Nihal Atsız, 1933 sonlarında Milli Türk Talebe Birliği (MTTB) ile birlikte Çanakkale’ye yaptığı bir geziden edindiği izlenimlerini MTTB’nin yayın organı Birlik’te şöyle anlatır: “Şehirde ne kadar çok Yahudi, ne kadar çok Çingene, ne kadar da Rum bozuntusu var!.. Buradaki Yahudi de her yerde tanıdığımız Yahudi’dir. Sinsi, küstah, zelil, korkak, fakat fırsat düşkünü Yahudi; Yahudi mahallesi her yerde olduğu gibi burada da çığırtkanlığın, gürültünün ve levsin (=pislik, mundarlık) merkezi. Çarşıdaki dükkânların levhalarını okuyoruz. Onda dokuzu bizi sinirlendiren nankör ve kahpe milletin isimlerini taşıyor. Kuvvetli olduğumuz zaman karşımızda köpekçe yaltaklanan, bozgun çağlarımızda küstahlaşıp düşmanlarımızla birleşen tarihin bu hain ve piç milletini artık aramızda yurttaş olarak görmek istemiyoruz…”
Atsız, 1934 yılının mart ayında yine Orhun dergisinde yayımladığı “Komünist, Yahudi ve Dalkavuk” başlıklı yazısında işi daha da azıtır: “Türk milletinin dışarki düşmanları bütün dünyadır. Bunu tarih bize ebedi bir öğüt halinde hikâye eder. İçerki düşmanları ise üç tanedir: Komünist, Yahudi ve dalkavuk. Komünist, vicdanını Yahudi “Marks”a satmış olan vatansız serseri demektir (…) İkinci düşmanı Yahudi’dir. Onun Allahı paradır. O, cebine birkaç para koyabilmek için gölgesinde yaşadığı bayrağı satmaktan çekinmeyen namussuz bir bezirgândır.

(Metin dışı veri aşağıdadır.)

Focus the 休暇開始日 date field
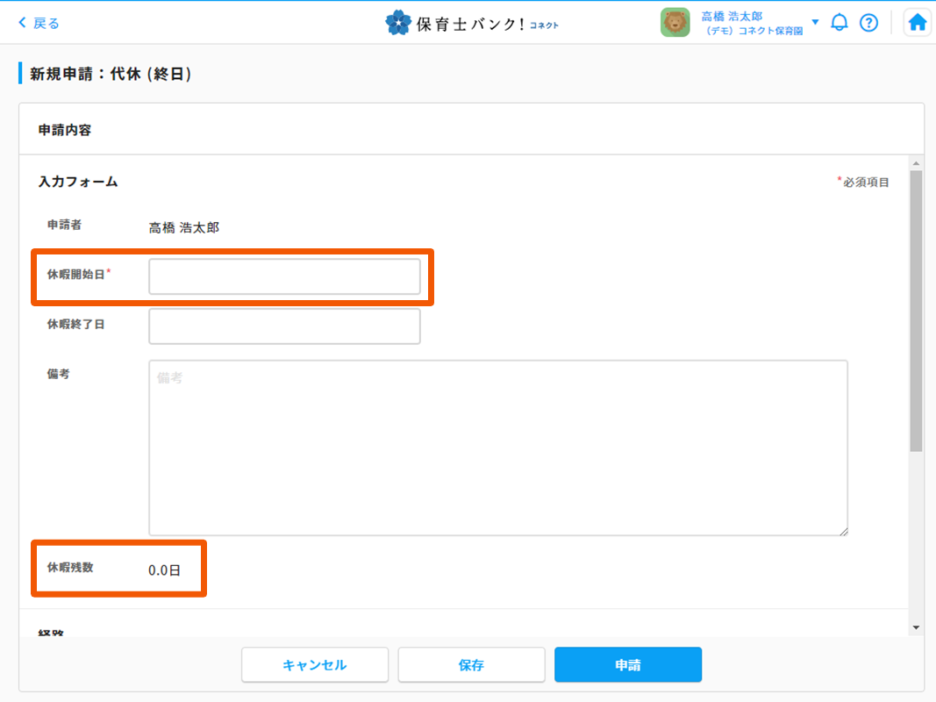 point(284,276)
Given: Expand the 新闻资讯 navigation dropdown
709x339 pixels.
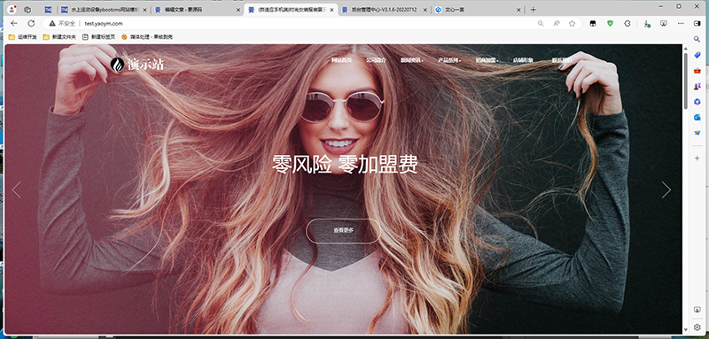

Hangi memlekette oturuyorsa oranın düşmanıdır….”
Nihal Atsız’a göre “Türk bünyesini mikroptan temizleyecek en güzel tedavi usulü: Katliam!” dır. Atsız’ın Yahudilere kin kusan bunun gibi nice yazısını okuyan yerel faşistlerin, 1934 olaylarında nasıl bir rol oynadıklarını tahmin etmek zor olmasa gerek.
Baban-Sökmensüer atışması
Ancak olaylardan 14 yıl sonra, 11 Aralık 1948’de Tasvir gazetesinin sahibi ve başyazarı Cihad Baban ile Gümüşhane Milletvekili Şükrü Sökmensüer arasında bir polemik başladı. Cihat Baban, olayların arkasındaki kişinin 1934’te Trakya Umumi Müfettişliği Baş Müşaviri olan Şükrü Sökmensüer olduğunu ileri sürerken, Sökmensüer, olayları, Cihad Baban’ın Cihat Hikmet takma adıyla yazdığı Hitler ve Nasyonel Sosyalizm adlı kitabın kışkırttığını söylüyordu. Cihad Baban ise bu suçlamaya cevap verirken, 1943 yılında Van’ın Özalp ilçesinde 3. Ordu Komutanı Mustafa Muğlalı’nın emriyle topluca kurşuna dizilen 33 Kürt köylüsüne atıfla “Hükümet tıpkı, Özalp hadisesi gibi bu işi örtbas etmek için sizi ortaya koyamadı” diyordu. Kısacası, ikili birbirinin ipliğini pazara çıkarırken aslında Tek Parti döneminin kirli çamaşırlarını ortaya döküyordu.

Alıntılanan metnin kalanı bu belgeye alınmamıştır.